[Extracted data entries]
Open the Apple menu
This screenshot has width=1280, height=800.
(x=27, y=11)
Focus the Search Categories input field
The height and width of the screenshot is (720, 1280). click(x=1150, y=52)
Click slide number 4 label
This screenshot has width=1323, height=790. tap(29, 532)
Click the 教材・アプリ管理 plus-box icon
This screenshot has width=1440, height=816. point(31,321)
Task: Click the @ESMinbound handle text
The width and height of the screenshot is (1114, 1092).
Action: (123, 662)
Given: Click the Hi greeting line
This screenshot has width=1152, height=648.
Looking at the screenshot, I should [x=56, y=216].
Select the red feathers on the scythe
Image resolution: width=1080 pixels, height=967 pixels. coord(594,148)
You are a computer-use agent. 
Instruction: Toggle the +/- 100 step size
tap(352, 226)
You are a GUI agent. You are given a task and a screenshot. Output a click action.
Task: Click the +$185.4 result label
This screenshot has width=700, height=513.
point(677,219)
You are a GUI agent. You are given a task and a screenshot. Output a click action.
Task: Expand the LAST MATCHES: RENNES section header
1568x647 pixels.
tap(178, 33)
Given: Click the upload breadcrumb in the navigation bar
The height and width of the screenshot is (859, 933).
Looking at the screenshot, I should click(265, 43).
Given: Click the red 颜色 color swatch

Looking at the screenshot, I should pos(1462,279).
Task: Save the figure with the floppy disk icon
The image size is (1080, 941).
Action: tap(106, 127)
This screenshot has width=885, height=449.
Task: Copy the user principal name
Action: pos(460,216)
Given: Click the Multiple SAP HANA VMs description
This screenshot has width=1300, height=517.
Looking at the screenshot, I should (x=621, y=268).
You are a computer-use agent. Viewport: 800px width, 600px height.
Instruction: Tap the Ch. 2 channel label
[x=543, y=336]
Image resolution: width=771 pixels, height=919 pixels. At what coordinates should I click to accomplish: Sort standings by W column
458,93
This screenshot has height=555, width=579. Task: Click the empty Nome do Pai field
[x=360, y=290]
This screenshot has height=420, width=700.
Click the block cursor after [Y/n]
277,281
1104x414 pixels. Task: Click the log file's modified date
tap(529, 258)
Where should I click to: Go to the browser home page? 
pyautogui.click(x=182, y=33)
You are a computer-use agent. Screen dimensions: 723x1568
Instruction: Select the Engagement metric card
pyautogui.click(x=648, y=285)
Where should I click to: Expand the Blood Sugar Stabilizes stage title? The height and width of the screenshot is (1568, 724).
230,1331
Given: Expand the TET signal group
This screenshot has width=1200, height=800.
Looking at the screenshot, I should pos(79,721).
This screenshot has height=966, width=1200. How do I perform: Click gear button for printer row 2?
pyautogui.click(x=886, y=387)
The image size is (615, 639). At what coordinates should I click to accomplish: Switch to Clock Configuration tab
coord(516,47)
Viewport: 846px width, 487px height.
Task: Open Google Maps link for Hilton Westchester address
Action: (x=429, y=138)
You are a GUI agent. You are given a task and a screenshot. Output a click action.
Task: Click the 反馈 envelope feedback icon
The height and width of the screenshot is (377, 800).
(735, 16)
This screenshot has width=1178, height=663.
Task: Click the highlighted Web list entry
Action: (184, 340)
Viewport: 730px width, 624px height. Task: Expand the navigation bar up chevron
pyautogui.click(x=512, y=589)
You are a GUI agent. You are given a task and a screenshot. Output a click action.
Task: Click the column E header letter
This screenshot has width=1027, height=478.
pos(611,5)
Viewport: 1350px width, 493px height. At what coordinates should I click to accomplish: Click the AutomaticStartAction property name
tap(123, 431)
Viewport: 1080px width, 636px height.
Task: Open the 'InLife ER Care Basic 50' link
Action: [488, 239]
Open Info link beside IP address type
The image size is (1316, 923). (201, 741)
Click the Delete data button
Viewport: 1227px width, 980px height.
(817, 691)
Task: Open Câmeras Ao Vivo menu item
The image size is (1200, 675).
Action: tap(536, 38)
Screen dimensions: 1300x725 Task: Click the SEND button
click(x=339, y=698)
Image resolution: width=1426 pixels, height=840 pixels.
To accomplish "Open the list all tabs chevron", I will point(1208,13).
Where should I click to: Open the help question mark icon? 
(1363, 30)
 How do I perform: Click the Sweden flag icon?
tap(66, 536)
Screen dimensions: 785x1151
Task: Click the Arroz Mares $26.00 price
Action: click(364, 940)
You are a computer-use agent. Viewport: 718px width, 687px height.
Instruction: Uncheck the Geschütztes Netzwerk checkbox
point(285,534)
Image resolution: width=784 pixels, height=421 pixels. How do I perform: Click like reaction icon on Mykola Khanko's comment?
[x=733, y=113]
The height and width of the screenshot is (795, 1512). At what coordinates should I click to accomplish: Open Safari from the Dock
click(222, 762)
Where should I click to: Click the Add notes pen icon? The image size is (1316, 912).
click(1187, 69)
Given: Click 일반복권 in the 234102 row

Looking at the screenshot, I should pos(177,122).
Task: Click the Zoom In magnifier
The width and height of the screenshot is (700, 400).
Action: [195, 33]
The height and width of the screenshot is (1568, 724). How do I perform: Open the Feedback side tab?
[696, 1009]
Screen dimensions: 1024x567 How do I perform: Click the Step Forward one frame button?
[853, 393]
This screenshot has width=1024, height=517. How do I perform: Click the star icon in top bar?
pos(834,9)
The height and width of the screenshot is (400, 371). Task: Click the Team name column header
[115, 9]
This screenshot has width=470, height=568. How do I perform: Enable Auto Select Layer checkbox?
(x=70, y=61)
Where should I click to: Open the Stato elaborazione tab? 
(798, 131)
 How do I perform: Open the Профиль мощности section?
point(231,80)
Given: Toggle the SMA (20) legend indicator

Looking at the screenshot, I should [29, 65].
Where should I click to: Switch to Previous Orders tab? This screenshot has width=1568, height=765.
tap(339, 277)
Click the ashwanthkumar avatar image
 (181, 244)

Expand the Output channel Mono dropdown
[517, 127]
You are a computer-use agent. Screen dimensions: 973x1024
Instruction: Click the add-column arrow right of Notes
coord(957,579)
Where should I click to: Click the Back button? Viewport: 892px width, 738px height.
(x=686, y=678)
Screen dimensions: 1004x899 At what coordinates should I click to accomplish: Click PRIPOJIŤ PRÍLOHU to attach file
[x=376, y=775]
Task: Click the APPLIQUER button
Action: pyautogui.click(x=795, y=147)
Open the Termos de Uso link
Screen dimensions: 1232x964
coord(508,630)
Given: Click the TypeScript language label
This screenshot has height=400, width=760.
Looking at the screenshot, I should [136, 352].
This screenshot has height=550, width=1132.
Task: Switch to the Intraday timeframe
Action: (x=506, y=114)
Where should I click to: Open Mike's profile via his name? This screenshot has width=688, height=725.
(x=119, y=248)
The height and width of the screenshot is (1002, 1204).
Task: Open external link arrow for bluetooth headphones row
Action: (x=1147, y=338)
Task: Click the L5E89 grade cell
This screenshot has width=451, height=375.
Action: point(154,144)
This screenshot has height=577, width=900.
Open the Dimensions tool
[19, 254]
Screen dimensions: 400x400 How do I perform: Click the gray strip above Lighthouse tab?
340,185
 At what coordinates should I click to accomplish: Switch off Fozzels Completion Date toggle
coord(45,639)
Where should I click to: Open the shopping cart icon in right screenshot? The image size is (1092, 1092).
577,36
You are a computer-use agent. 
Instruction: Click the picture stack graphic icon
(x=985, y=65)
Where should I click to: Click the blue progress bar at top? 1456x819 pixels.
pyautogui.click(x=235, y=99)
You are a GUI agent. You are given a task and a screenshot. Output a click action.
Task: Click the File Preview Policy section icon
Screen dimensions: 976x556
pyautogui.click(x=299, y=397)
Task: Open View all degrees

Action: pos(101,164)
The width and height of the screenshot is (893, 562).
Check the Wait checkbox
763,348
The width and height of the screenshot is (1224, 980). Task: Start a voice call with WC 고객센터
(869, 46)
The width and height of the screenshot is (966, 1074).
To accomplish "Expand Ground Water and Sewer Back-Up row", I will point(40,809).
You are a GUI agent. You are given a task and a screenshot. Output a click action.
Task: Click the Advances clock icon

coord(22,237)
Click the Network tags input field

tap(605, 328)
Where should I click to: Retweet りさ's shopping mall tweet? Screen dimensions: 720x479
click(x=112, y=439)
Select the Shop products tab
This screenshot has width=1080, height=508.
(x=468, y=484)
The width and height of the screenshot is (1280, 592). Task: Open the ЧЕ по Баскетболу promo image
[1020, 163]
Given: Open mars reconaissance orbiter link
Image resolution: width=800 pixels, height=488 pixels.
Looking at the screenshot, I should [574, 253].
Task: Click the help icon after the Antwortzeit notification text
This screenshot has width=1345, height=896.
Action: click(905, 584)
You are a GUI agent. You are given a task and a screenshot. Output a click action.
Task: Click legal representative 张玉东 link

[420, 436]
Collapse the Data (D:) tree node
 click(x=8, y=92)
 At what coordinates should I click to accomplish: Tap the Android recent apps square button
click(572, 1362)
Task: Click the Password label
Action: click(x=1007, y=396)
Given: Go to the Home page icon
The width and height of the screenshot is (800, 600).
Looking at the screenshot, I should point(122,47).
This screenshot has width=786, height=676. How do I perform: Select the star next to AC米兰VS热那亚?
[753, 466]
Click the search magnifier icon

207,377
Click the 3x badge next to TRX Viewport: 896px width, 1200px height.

What you should do:
Show the lines of the records above that mention "menu".

Exercise solution:
Open the Apple menu
Task: Open Câmeras Ao Vivo menu item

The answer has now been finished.